We got a German Sheppard puppy a couple of months ago. He is approaching six months now, almost full size. He has an established hierarchy of people around him.
- I am number one because when he was little I would play with him and pet him and talk to him whereas everyone else would just play with him and tease him. He follows me everywhere, and if I stop, he lies down nearby to wait patiently for me to move on. He's a very excellent shadow.
- My wife is number two because she feeds him and takes him on rides in the motorcycle cab, mainly to visit the veterinarian. He seems not to connect her with the shot in the butt he gets there.
- Our kid is number three because he must be put up with. The dog seems to understand that, even though the 3 1/2 year old mainly whacks and grabs at him.
- The maid is number four, although the dog couldn't care less about her. He just doesn't bark at her.
Everyone else is a potential threat and the dog defends us against them. Never mind that some of them live on our property in a different house (my wife's mother, younger half-brothers and half-sister).

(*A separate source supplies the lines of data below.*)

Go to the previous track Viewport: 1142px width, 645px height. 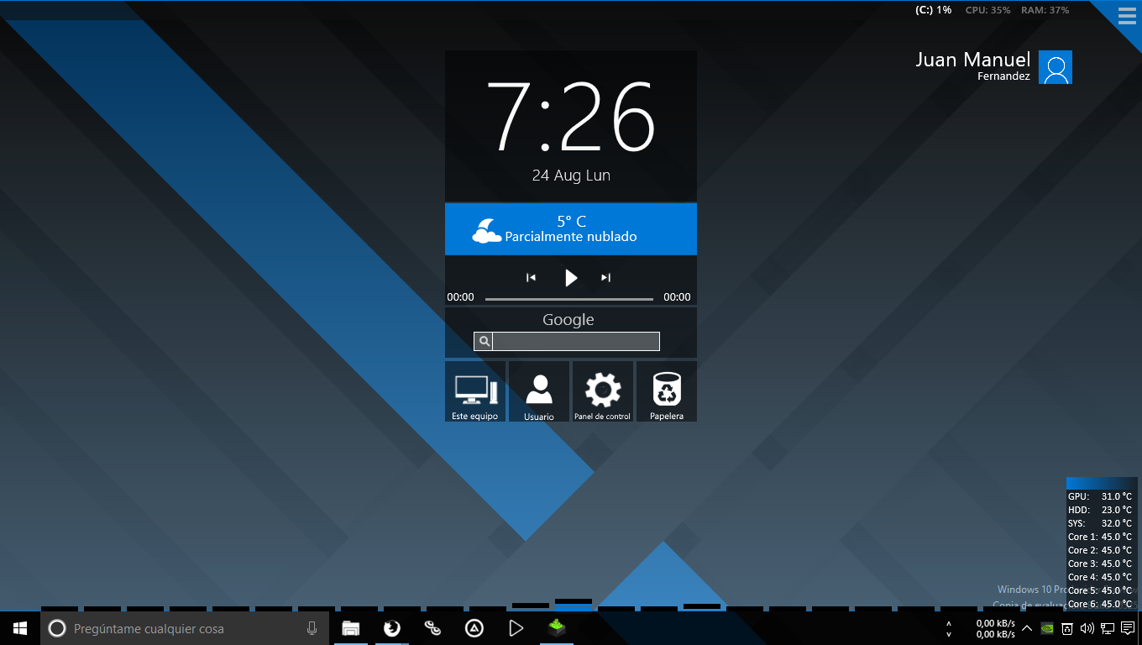click(x=531, y=278)
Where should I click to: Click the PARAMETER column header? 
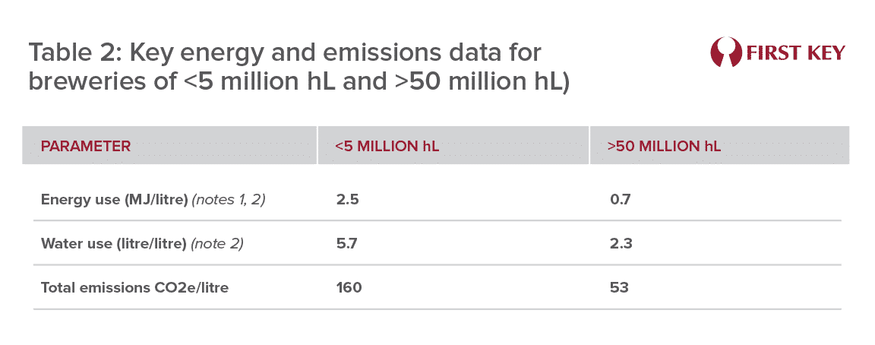(x=85, y=146)
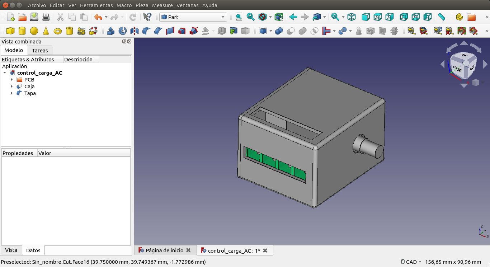Screen dimensions: 490x267
Task: Save the document with the green arrow drive icon
Action: 34,17
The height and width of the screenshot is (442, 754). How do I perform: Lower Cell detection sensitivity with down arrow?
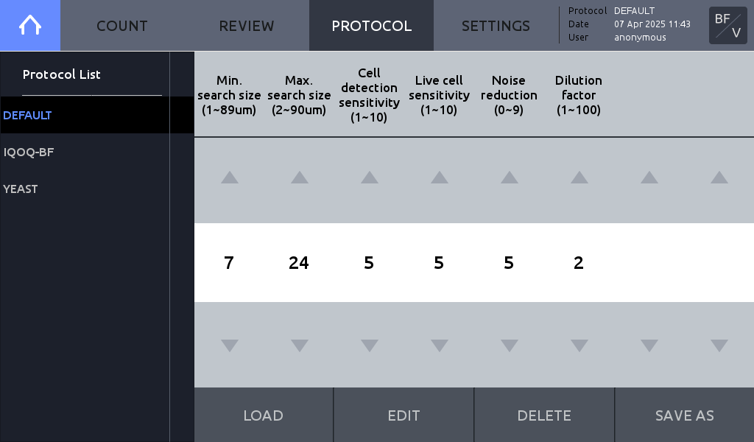coord(370,345)
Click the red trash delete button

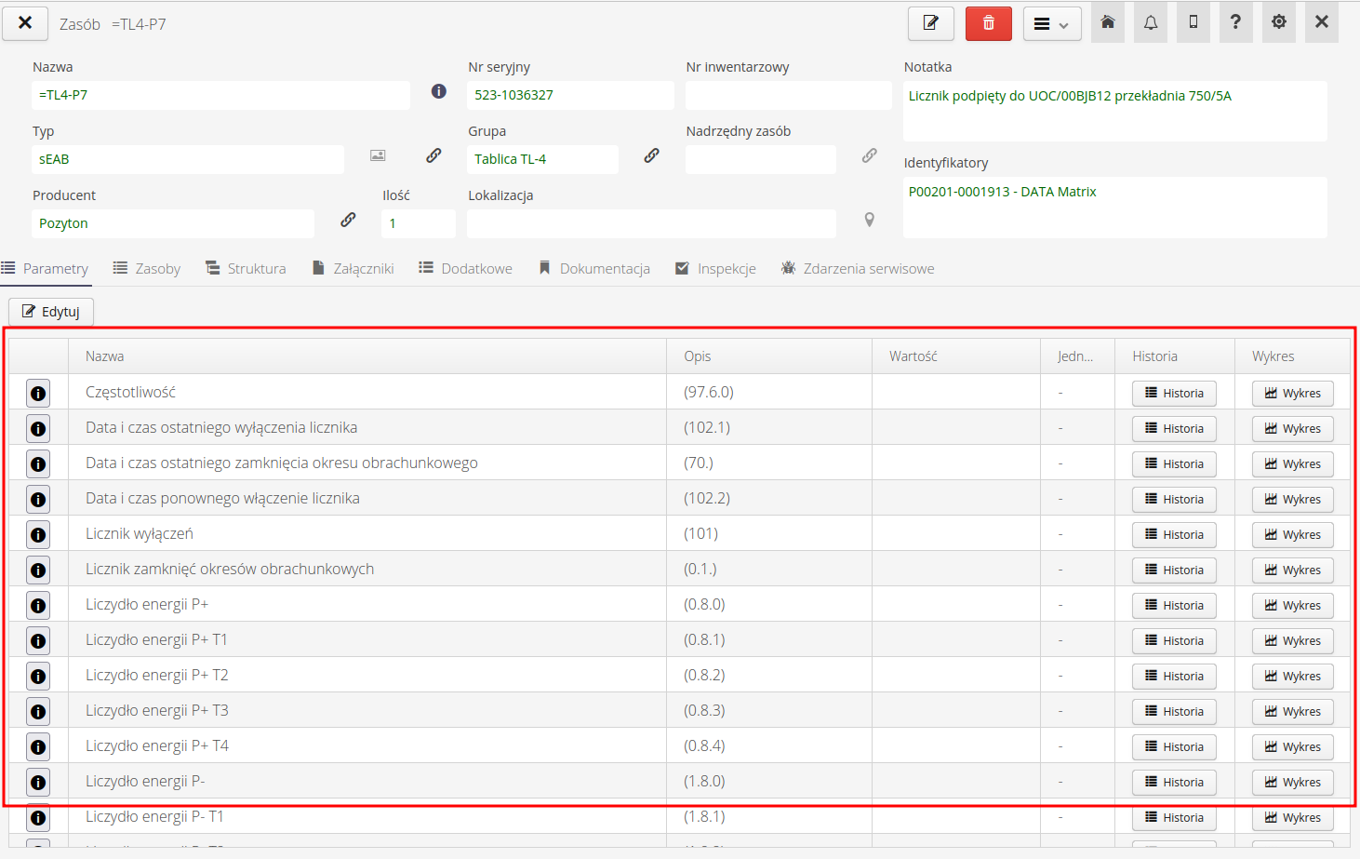[x=988, y=23]
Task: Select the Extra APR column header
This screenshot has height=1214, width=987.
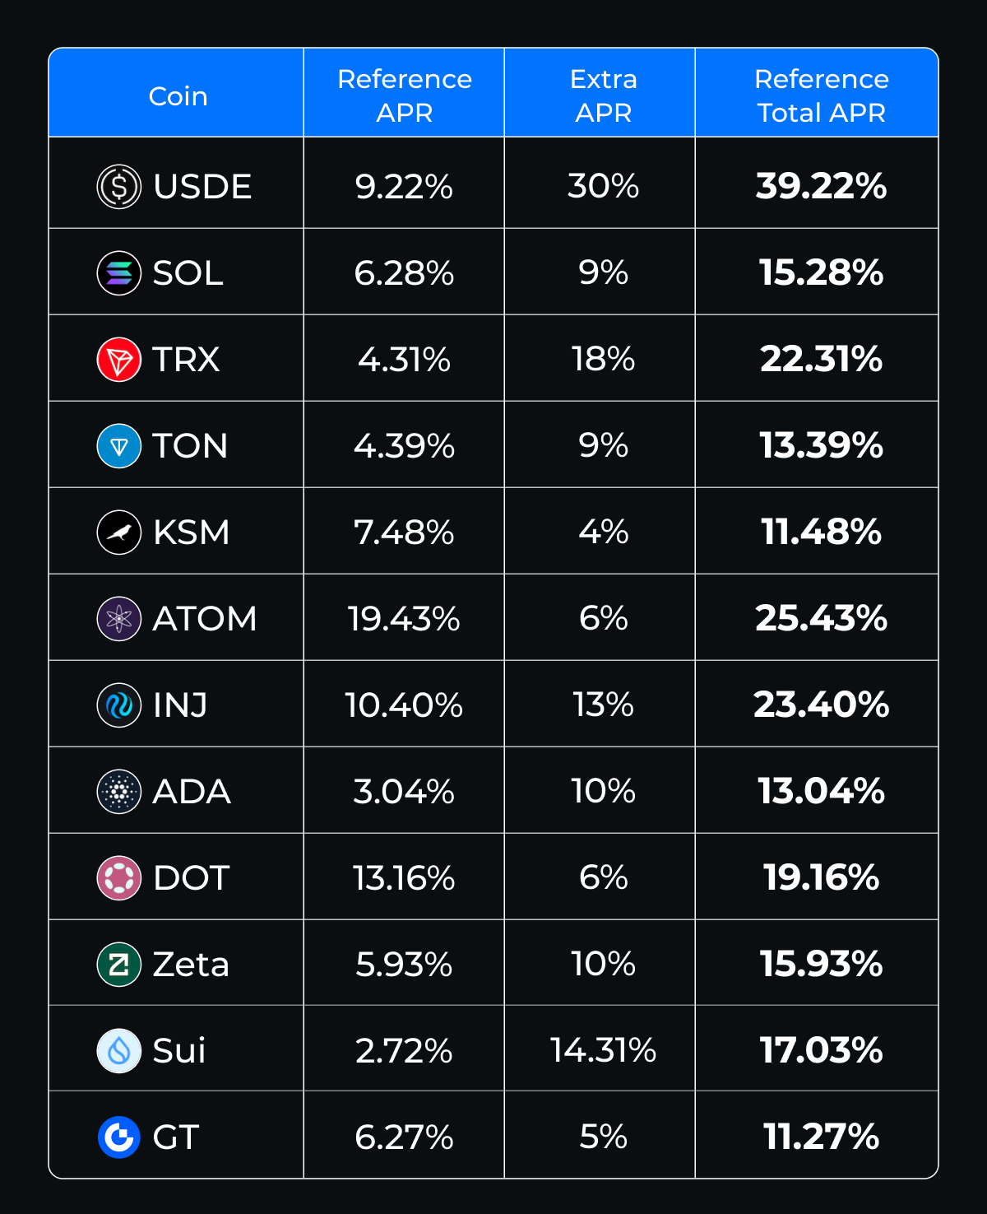Action: pyautogui.click(x=603, y=95)
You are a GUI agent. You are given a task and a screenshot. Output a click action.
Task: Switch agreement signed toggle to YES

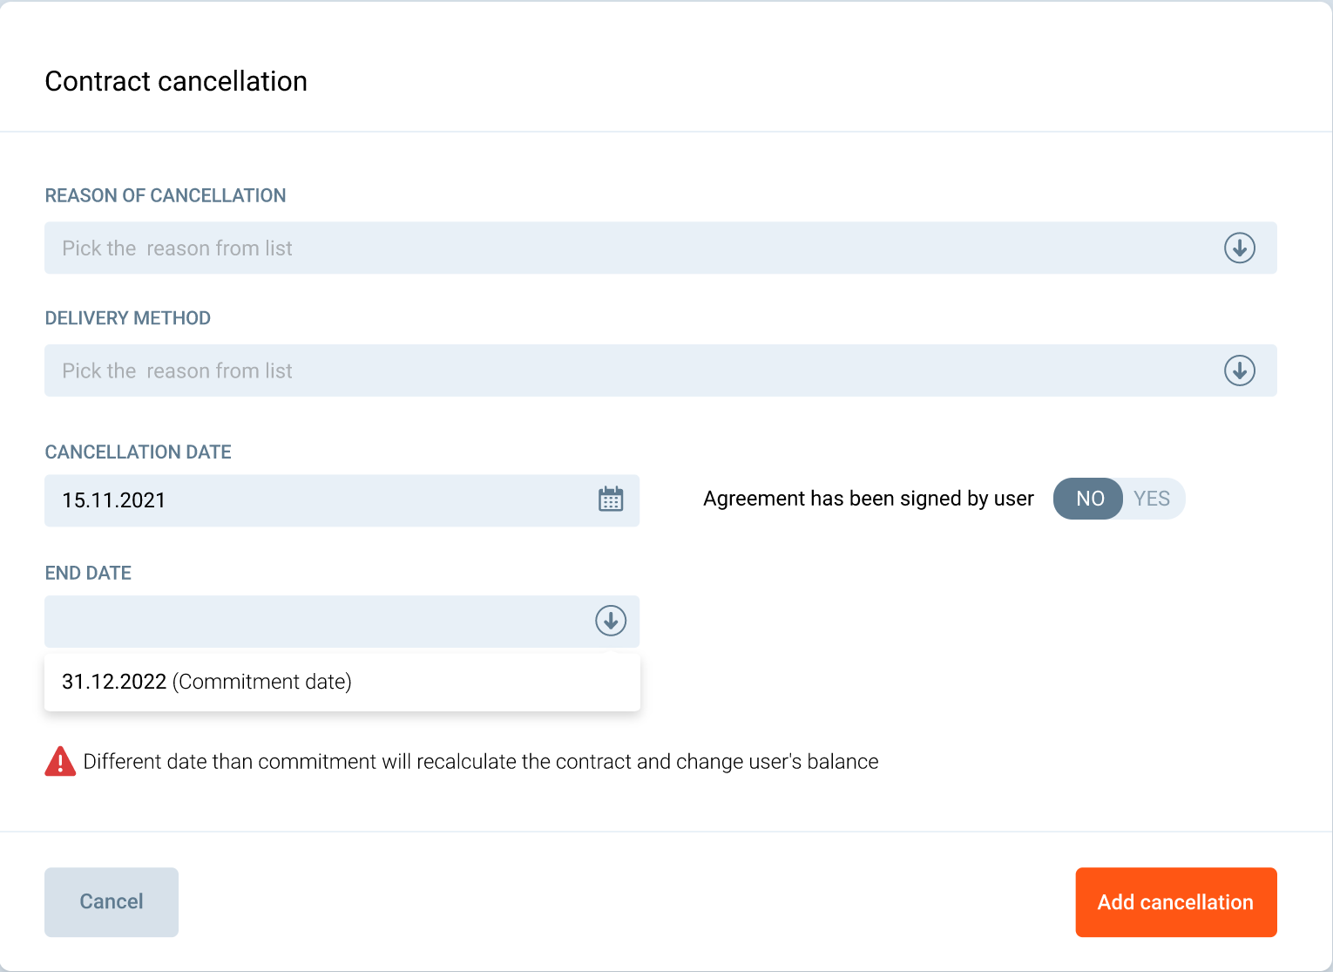click(x=1152, y=499)
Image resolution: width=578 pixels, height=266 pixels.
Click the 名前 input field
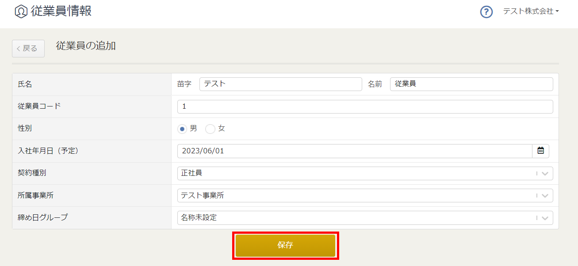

Not only does the dog have a list. It has well-defined territorial rules for those who approach.
- If you are within 50 feet of me, my wife, or kid, you will be warned away with barking. Unless you are carrying something, then the barking starts at about 100 feet. The dog holds his ground.
- If you get within 25 feet, the dog will close the gap about one-third, and the barking will intensify. Unless you are holding something, then that happens at 50 feet.
- If you get within 10 feet, the dog will be directly in front of you, barking loud and furiously. You have been advised and are ignoring his advice . . . And if you are holding something you'll never get that close.
- If you try to get any closer, you put your arms, legs, or ass at risk of laceration. Or face, if you are short enough.
It's interesting. The dog ENJOYS defending us. He ENJOYS getting worked up, getting angry, showing his fangs. He is completely happy once the threat has gone away (inside the house or off the property). He has done his job, and he knows it. He trots gaily over for his strokes.
That got me to reflecting on how, sometimes, I enjoy getting into arguments. Enjoy getting angry, in a wicked kind of way. Like the days before I got tossed from Get Real Post, I actually got some kind of perverse joy at getting under Ilda's skin so easily, enjoyed being angry at the thugs and slapping back, and enjoyed getting benigno so riled that he tossed me. And even today I ENJOY angrily but accurately characterizing him as a blowhard hypocrite of low intellectual integrity. That is NOT an ad hominem insult. It is a fact.
I must also enjoy getting into little arguments with my wife because we do it often enough. And I know I enjoy getting angry at stupid drivers on the road because I laugh when I give them the bird (from behind dark tinted windows because I don't carry a gun and they maybe do . . .)
I think many people get joy from messing with other people. That's why politics in the U.S. has turned so nasty, and why Americans have become angrily polarized. People ENJOY hating what other people stand for.
It is why sensationalist media thrive. People ENJOY watching other people's lives deteriorate, like Rupert Murdoch's or Brittney Spears' or John Edward's or Ex-Chief Justice Corona's. They love being spiteful toward people whose lives are collapsing. It's why people gossip like crazy, pointing out the flaws in other people's living. They LOVE stirring up trouble and putting others down, often angrily.
It is the Jerry Springer syndrome. The stupider and more hurtful you can get people to be, the higher your ratings go.
The trouble is, the enjoyment attached to anger is a lot like the anger itself. It is emotional, meaning apart from rational.
So nations engage in self-destructive wars, with the joy evidenced in patriotic hurrahs. And belligerent people beat the shit out of each other, incurring great pain in the process, whilst pinning a certain pleasant macho medal to their egos.
Ahh, the pleasures of hating.
Alas, in any serious conflict, there are usually two losers and no winners.
Now I don't have any particular place to go with this blast of personal enlightenment. Perhaps it is just to exclaim the obscure notion that hate generally comes with joy attached.
As we go on a drive for governmental transparency, perhaps we also ought to go on a drive for personal transparency.
There is probably a benefit somewhere down the line of knowing that we enjoy hating.
Like, maybe we can decide to find our joy in some other way.
Or we can accept that we are an angry species because it is so much fun. And stop expecting harmony. Then we can just be just like U.S. Democrats and Republicans and perfect our ability to be nasty.
I'm personally doing a little of both.